_Supplied data:_
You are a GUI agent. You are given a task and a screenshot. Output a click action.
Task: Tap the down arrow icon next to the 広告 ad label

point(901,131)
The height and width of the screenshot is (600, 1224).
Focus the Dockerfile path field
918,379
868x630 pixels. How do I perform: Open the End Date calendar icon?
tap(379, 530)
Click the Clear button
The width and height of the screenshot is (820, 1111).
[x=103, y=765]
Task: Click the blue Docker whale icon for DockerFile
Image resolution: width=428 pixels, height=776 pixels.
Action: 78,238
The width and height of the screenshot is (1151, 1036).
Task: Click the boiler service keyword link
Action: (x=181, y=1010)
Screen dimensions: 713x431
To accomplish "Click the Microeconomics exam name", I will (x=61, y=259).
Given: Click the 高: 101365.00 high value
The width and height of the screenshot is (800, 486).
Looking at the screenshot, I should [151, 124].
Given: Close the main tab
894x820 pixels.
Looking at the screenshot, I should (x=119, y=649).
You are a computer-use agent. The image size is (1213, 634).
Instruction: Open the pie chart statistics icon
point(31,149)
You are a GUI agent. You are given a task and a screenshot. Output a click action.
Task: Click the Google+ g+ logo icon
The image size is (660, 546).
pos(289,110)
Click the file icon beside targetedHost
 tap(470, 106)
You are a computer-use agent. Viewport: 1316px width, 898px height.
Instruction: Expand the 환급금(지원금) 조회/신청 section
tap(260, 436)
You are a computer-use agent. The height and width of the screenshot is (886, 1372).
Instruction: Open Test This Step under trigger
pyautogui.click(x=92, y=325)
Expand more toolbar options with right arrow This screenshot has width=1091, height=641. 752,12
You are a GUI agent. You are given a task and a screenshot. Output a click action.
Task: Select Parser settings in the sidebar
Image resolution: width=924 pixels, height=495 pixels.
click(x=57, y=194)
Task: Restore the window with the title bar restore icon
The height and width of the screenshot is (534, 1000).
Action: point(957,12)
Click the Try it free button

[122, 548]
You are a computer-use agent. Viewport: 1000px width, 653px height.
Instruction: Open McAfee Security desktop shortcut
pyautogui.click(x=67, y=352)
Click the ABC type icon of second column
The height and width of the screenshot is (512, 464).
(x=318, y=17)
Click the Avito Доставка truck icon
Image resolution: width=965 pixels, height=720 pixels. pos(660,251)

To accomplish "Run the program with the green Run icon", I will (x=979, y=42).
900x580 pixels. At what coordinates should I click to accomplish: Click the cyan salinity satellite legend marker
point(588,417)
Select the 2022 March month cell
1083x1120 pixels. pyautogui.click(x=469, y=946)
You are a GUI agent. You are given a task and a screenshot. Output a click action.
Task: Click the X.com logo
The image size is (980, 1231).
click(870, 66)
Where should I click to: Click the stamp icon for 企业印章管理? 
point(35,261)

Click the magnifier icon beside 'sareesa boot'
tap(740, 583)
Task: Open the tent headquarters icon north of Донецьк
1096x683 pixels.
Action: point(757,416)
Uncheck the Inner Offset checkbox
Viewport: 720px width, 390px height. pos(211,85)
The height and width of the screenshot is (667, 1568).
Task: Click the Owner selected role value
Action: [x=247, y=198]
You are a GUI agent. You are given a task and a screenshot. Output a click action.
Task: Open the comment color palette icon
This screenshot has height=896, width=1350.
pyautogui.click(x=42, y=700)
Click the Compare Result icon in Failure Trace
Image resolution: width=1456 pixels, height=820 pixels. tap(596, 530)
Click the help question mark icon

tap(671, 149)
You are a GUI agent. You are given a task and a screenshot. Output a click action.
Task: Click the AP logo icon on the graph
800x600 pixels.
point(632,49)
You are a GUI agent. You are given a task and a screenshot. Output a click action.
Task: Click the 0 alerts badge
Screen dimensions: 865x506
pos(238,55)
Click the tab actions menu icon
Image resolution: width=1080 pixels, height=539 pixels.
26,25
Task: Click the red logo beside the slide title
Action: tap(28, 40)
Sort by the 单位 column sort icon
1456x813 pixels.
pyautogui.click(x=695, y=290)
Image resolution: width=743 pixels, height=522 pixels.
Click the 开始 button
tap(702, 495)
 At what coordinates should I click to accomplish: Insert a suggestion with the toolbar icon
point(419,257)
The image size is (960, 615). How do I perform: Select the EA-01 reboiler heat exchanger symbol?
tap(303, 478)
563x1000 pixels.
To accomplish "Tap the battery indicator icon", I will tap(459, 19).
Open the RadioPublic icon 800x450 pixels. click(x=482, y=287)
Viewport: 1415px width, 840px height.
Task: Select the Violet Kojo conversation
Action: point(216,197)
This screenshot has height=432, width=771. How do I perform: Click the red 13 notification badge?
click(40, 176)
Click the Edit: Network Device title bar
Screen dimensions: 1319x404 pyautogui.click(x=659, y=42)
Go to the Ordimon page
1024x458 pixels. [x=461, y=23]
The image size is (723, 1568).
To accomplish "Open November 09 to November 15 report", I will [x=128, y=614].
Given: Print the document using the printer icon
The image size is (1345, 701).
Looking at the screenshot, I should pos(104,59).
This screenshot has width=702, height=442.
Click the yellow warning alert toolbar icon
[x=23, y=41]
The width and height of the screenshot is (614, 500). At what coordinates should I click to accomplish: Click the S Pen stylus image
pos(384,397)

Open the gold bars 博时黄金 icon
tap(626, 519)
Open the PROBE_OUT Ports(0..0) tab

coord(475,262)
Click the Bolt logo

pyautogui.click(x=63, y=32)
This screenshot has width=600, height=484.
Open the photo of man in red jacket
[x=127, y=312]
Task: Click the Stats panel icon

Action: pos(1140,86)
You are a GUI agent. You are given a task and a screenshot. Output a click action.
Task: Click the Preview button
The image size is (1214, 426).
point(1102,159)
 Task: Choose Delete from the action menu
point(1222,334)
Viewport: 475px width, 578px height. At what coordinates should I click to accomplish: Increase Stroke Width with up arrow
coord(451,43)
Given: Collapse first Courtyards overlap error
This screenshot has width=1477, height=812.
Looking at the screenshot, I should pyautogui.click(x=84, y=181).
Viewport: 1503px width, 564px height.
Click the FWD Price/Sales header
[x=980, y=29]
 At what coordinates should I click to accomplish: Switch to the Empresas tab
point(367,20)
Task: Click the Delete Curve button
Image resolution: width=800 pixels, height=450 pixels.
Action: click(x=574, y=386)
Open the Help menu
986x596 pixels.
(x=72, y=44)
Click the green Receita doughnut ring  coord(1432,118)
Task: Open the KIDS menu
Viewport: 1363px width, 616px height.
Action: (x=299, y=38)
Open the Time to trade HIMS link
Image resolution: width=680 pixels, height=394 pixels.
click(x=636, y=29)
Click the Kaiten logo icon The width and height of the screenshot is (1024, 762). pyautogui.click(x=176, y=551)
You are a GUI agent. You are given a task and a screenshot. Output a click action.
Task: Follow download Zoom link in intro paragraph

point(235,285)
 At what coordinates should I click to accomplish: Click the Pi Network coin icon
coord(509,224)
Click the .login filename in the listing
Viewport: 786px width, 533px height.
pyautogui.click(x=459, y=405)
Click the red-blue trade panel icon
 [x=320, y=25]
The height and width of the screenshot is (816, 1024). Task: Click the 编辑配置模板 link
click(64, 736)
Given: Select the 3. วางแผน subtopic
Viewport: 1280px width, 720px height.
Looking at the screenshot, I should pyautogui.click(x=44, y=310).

_Exercise instructions:_ Would you please work out how many lines of the data hold "green"? Reply with the number alone.

_Task response:_ 2